Jones came to prominence in the 1950s as a jazz arranger and conductor before working on pop music and film scores. He moved easily between genres, producing pop hit records for Lesley Gore in the early 1960s (including “It’s My Party“) and serving as an arranger and conductor for several collaborations between the jazz artists Frank Sinatra and Count Basie. In 1968, Jones became the first African American to be nominated for an Academy Award for Best Original Song for “The Eyes of Love” from the film Banning. Jones was also nominated for an Academy Award for Best Original Score for his work on the 1967 film In Cold Blood, making him the first African American to be nominated twice in the same year. Jones produced three of the most successful albums by the pop star Michael Jackson: Off the Wall (1979), Thriller (1982), and Bad(1987). In 1985, Jones produced and conducted the charity song “We Are the World“, which raised funds for victims of famine in Ethiopia.
In 1971, Jones became the first African American to be the musical director and conductor of the Academy Awards. In 1995, he was the first African American to receive the academy’s Jean Hersholt Humanitarian Award. He is tied with sound designer Willie D. Burton as the second most Oscar-nominated African American, with seven nominations each. In 2013, Jones was inducted into the Rock & Roll Hall of Fame as the winner, alongside Lou Adler, of the Ahmet Ertegun Award. He was named one of the most influential jazz musicians of the 20th century by Time.

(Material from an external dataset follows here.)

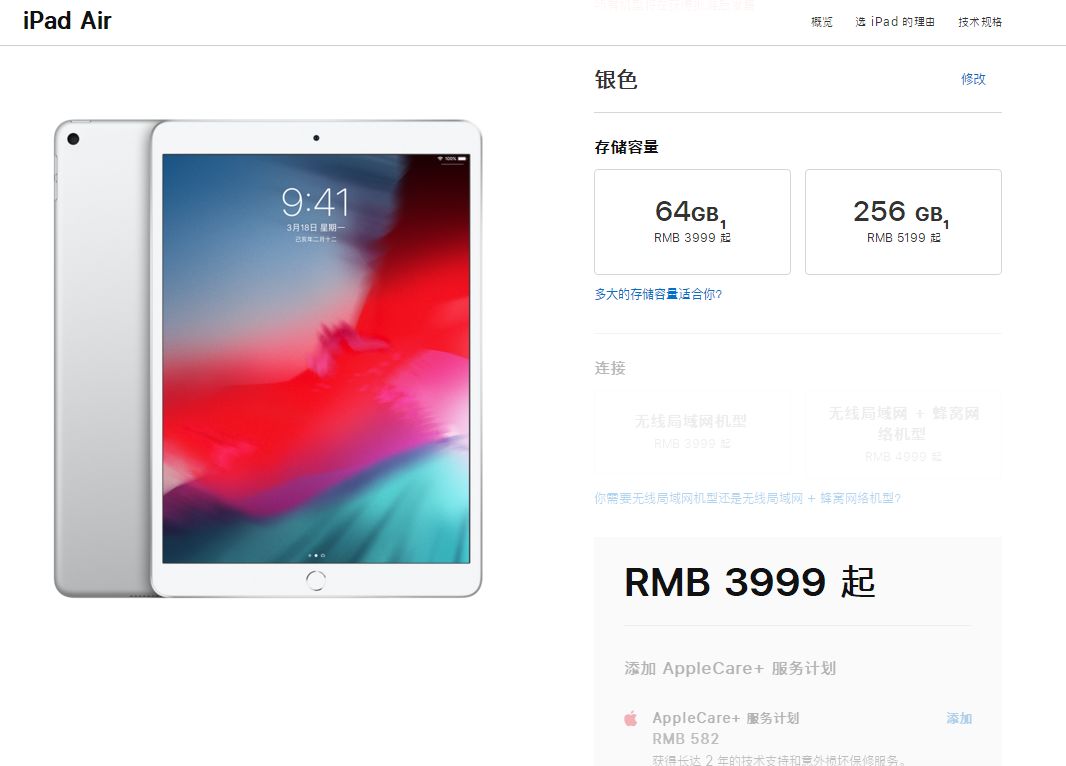Open the Wi-Fi versus cellular help link
The width and height of the screenshot is (1066, 766).
coord(747,498)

Quincy Delight Jones Jr. was born in the South Side of Chicago, Illinois on March 14, 1933, the eldest of two sons to Sarah Frances (née Wells; died 1999), a bank officer and apartment complex manager, and Quincy Delight Jones, a semi-professional baseball player and carpenter from Kentucky. Jones’s paternal grandmother was an ex-slave from Louisville, and Jones later discovered that his paternal grandfather was Welsh.